(RECORD EXTRACTS):

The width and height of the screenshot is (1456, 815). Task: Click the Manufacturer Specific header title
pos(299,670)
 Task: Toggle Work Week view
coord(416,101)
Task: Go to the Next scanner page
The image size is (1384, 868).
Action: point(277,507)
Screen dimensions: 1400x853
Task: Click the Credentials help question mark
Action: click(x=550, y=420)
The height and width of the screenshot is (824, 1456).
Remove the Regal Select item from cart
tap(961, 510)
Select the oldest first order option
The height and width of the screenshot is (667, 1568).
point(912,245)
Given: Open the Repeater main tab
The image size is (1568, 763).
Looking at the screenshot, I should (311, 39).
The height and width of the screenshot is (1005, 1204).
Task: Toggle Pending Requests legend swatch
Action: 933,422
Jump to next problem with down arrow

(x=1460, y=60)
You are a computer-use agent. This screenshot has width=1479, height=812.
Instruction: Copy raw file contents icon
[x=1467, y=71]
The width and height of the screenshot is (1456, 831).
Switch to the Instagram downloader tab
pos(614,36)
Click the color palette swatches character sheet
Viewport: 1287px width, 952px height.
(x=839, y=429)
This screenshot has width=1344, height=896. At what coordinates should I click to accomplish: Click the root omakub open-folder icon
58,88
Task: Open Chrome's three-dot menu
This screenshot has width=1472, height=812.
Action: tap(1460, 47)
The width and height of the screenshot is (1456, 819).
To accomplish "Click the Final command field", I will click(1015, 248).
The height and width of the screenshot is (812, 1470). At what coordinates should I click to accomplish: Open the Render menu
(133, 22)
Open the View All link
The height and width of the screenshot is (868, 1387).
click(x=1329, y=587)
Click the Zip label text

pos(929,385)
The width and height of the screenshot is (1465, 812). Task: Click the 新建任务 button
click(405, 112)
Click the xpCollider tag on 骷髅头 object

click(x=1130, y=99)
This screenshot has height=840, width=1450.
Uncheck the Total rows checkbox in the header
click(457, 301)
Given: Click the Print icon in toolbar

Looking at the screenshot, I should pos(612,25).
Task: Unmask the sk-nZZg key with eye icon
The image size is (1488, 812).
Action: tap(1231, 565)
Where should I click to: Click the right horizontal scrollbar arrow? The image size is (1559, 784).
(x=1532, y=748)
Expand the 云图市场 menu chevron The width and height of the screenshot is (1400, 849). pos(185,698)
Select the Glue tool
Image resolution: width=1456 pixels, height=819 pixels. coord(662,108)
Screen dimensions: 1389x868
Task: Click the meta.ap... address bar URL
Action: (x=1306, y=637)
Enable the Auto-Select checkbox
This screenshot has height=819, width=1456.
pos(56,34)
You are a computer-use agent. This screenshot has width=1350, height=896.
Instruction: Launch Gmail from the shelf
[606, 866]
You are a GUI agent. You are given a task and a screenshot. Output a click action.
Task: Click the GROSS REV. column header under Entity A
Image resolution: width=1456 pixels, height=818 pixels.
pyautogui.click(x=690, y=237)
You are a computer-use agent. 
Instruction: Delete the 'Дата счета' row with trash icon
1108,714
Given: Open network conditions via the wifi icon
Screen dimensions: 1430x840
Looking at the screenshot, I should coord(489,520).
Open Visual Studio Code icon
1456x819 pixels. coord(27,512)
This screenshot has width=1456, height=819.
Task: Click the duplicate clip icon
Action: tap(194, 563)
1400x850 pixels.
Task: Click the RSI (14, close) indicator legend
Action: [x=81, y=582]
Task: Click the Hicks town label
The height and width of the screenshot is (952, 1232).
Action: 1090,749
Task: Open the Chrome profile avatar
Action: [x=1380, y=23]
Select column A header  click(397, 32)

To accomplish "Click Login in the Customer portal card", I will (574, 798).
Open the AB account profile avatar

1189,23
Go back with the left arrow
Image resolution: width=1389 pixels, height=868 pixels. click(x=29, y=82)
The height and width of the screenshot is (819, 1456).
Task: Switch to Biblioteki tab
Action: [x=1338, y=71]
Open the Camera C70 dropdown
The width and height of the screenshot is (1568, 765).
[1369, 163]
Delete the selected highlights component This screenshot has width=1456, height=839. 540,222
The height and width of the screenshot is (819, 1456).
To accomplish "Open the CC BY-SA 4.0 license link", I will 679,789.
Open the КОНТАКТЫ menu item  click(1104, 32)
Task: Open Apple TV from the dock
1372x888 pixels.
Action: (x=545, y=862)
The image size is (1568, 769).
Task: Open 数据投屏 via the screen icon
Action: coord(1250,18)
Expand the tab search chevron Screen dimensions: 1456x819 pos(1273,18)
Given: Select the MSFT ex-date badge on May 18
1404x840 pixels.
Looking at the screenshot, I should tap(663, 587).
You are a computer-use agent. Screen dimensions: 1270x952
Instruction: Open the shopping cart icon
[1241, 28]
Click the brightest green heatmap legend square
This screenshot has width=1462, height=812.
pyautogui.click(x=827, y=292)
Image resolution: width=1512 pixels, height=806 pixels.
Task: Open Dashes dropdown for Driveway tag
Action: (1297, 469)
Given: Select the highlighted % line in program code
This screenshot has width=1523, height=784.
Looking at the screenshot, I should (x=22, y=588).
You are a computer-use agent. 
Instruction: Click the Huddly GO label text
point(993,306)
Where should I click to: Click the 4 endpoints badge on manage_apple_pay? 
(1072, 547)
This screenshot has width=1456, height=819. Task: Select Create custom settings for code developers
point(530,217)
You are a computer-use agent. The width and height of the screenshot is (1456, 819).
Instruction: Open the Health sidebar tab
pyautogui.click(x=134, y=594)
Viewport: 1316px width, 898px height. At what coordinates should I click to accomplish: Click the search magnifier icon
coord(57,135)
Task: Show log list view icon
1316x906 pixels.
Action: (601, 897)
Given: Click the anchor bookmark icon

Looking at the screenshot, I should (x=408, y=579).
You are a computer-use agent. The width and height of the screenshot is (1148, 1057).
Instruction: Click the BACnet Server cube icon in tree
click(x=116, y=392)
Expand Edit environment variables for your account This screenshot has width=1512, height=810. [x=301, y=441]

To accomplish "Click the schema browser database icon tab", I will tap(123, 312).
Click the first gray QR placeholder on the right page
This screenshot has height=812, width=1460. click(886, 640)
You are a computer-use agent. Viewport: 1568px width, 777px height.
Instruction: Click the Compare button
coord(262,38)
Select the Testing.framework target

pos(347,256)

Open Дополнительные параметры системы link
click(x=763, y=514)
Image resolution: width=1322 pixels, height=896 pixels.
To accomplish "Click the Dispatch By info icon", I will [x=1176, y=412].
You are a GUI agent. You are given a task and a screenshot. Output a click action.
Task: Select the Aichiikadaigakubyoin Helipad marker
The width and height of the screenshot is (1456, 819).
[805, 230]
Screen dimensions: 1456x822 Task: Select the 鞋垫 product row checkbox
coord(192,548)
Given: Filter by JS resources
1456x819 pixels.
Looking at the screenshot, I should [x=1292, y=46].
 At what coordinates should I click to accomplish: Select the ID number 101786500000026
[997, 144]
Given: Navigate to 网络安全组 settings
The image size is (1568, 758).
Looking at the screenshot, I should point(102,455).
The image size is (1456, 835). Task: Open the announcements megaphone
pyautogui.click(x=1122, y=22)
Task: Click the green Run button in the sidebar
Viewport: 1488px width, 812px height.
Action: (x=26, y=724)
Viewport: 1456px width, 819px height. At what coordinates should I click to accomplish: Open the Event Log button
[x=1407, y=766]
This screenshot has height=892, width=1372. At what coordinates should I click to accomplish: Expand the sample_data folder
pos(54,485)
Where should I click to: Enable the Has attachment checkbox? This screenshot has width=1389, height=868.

(WHAT IS NEEDED): Repeat all the material, keeping each line identical.

(ANSWER TO THIS EXERCISE):
The width and height of the screenshot is (1456, 815). Task: Click the Manufacturer Specific header title
pos(299,670)
 Task: Toggle Work Week view
coord(416,101)
Task: Go to the Next scanner page
The image size is (1384, 868).
Action: point(277,507)
Screen dimensions: 1400x853
Task: Click the Credentials help question mark
Action: click(x=550, y=420)
The height and width of the screenshot is (824, 1456).
Remove the Regal Select item from cart
tap(961, 510)
Select the oldest first order option
The height and width of the screenshot is (667, 1568).
point(912,245)
Given: Open the Repeater main tab
The image size is (1568, 763).
Looking at the screenshot, I should (311, 39).
The height and width of the screenshot is (1005, 1204).
Task: Toggle Pending Requests legend swatch
Action: 933,422
Jump to next problem with down arrow

(x=1460, y=60)
You are a computer-use agent. This screenshot has width=1479, height=812.
Instruction: Copy raw file contents icon
[x=1467, y=71]
The width and height of the screenshot is (1456, 831).
Switch to the Instagram downloader tab
pos(614,36)
Click the color palette swatches character sheet
Viewport: 1287px width, 952px height.
(x=839, y=429)
This screenshot has width=1344, height=896. At what coordinates should I click to accomplish: Click the root omakub open-folder icon
58,88
Task: Open Chrome's three-dot menu
This screenshot has width=1472, height=812.
Action: tap(1460, 47)
The width and height of the screenshot is (1456, 819).
To accomplish "Click the Final command field", I will click(1015, 248).
The height and width of the screenshot is (812, 1470). At what coordinates should I click to accomplish: Open the Render menu
(133, 22)
Open the View All link
The height and width of the screenshot is (868, 1387).
click(x=1329, y=587)
Click the Zip label text

pos(929,385)
The width and height of the screenshot is (1465, 812). Task: Click the 新建任务 button
click(405, 112)
Click the xpCollider tag on 骷髅头 object

click(x=1130, y=99)
This screenshot has height=840, width=1450.
Uncheck the Total rows checkbox in the header
click(457, 301)
Given: Click the Print icon in toolbar

Looking at the screenshot, I should pos(612,25).
Task: Unmask the sk-nZZg key with eye icon
The image size is (1488, 812).
Action: tap(1231, 565)
Where should I click to: Click the right horizontal scrollbar arrow? The image size is (1559, 784).
(x=1532, y=748)
Expand the 云图市场 menu chevron The width and height of the screenshot is (1400, 849). pos(185,698)
Select the Glue tool
Image resolution: width=1456 pixels, height=819 pixels. coord(662,108)
Screen dimensions: 1389x868
Task: Click the meta.ap... address bar URL
Action: (x=1306, y=637)
Enable the Auto-Select checkbox
This screenshot has height=819, width=1456.
pos(56,34)
You are a computer-use agent. This screenshot has width=1350, height=896.
Instruction: Launch Gmail from the shelf
[606, 866]
You are a GUI agent. You are given a task and a screenshot. Output a click action.
Task: Click the GROSS REV. column header under Entity A
Image resolution: width=1456 pixels, height=818 pixels.
pyautogui.click(x=690, y=237)
You are a computer-use agent. 
Instruction: Delete the 'Дата счета' row with trash icon
1108,714
Given: Open network conditions via the wifi icon
Screen dimensions: 1430x840
Looking at the screenshot, I should coord(489,520).
Open Visual Studio Code icon
1456x819 pixels. coord(27,512)
This screenshot has width=1456, height=819.
Task: Click the duplicate clip icon
Action: tap(194, 563)
1400x850 pixels.
Task: Click the RSI (14, close) indicator legend
Action: [x=81, y=582]
Task: Click the Hicks town label
The height and width of the screenshot is (952, 1232).
Action: 1090,749
Task: Open the Chrome profile avatar
Action: [x=1380, y=23]
Select column A header  click(397, 32)

To accomplish "Click Login in the Customer portal card", I will (574, 798).
Open the AB account profile avatar

1189,23
Go back with the left arrow
Image resolution: width=1389 pixels, height=868 pixels. click(x=29, y=82)
The height and width of the screenshot is (819, 1456).
Task: Switch to Biblioteki tab
Action: [x=1338, y=71]
Open the Camera C70 dropdown
The width and height of the screenshot is (1568, 765).
[1369, 163]
Delete the selected highlights component This screenshot has width=1456, height=839. 540,222
The height and width of the screenshot is (819, 1456).
To accomplish "Open the CC BY-SA 4.0 license link", I will 679,789.
Open the КОНТАКТЫ menu item  click(1104, 32)
Task: Open Apple TV from the dock
1372x888 pixels.
Action: (x=545, y=862)
The image size is (1568, 769).
Task: Open 数据投屏 via the screen icon
Action: coord(1250,18)
Expand the tab search chevron Screen dimensions: 1456x819 pos(1273,18)
Given: Select the MSFT ex-date badge on May 18
1404x840 pixels.
Looking at the screenshot, I should tap(663, 587).
You are a computer-use agent. Screen dimensions: 1270x952
Instruction: Open the shopping cart icon
[1241, 28]
Click the brightest green heatmap legend square
This screenshot has width=1462, height=812.
pyautogui.click(x=827, y=292)
Image resolution: width=1512 pixels, height=806 pixels.
Task: Open Dashes dropdown for Driveway tag
Action: (1297, 469)
Given: Select the highlighted % line in program code
This screenshot has width=1523, height=784.
Looking at the screenshot, I should (x=22, y=588).
You are a computer-use agent. 
Instruction: Click the Huddly GO label text
point(993,306)
Where should I click to: Click the 4 endpoints badge on manage_apple_pay? 
(1072, 547)
This screenshot has width=1456, height=819. Task: Select Create custom settings for code developers
point(530,217)
You are a computer-use agent. The width and height of the screenshot is (1456, 819).
Instruction: Open the Health sidebar tab
pyautogui.click(x=134, y=594)
Viewport: 1316px width, 898px height. At what coordinates should I click to accomplish: Click the search magnifier icon
coord(57,135)
Task: Show log list view icon
1316x906 pixels.
Action: (601, 897)
Given: Click the anchor bookmark icon

Looking at the screenshot, I should (x=408, y=579).
You are a computer-use agent. The width and height of the screenshot is (1148, 1057).
Instruction: Click the BACnet Server cube icon in tree
click(x=116, y=392)
Expand Edit environment variables for your account This screenshot has width=1512, height=810. [x=301, y=441]

To accomplish "Click the schema browser database icon tab", I will tap(123, 312).
Click the first gray QR placeholder on the right page
This screenshot has height=812, width=1460. click(886, 640)
You are a computer-use agent. Viewport: 1568px width, 777px height.
Instruction: Click the Compare button
coord(262,38)
Select the Testing.framework target

pos(347,256)

Open Дополнительные параметры системы link
click(x=763, y=514)
Image resolution: width=1322 pixels, height=896 pixels.
To accomplish "Click the Dispatch By info icon", I will [x=1176, y=412].
You are a GUI agent. You are given a task and a screenshot. Output a click action.
Task: Select the Aichiikadaigakubyoin Helipad marker
The width and height of the screenshot is (1456, 819).
[805, 230]
Screen dimensions: 1456x822 Task: Select the 鞋垫 product row checkbox
coord(192,548)
Given: Filter by JS resources
1456x819 pixels.
Looking at the screenshot, I should [x=1292, y=46].
 At what coordinates should I click to accomplish: Select the ID number 101786500000026
[997, 144]
Given: Navigate to 网络安全组 settings
The image size is (1568, 758).
Looking at the screenshot, I should point(102,455).
The image size is (1456, 835). Task: Open the announcements megaphone
pyautogui.click(x=1122, y=22)
Task: Click the green Run button in the sidebar
Viewport: 1488px width, 812px height.
Action: (x=26, y=724)
Viewport: 1456px width, 819px height. At what coordinates should I click to accomplish: Open the Event Log button
[x=1407, y=766]
This screenshot has height=892, width=1372. At what coordinates should I click to accomplish: Expand the sample_data folder
pos(54,485)
Where should I click to: Enable the Has attachment checkbox? This screenshot has width=1389, height=868.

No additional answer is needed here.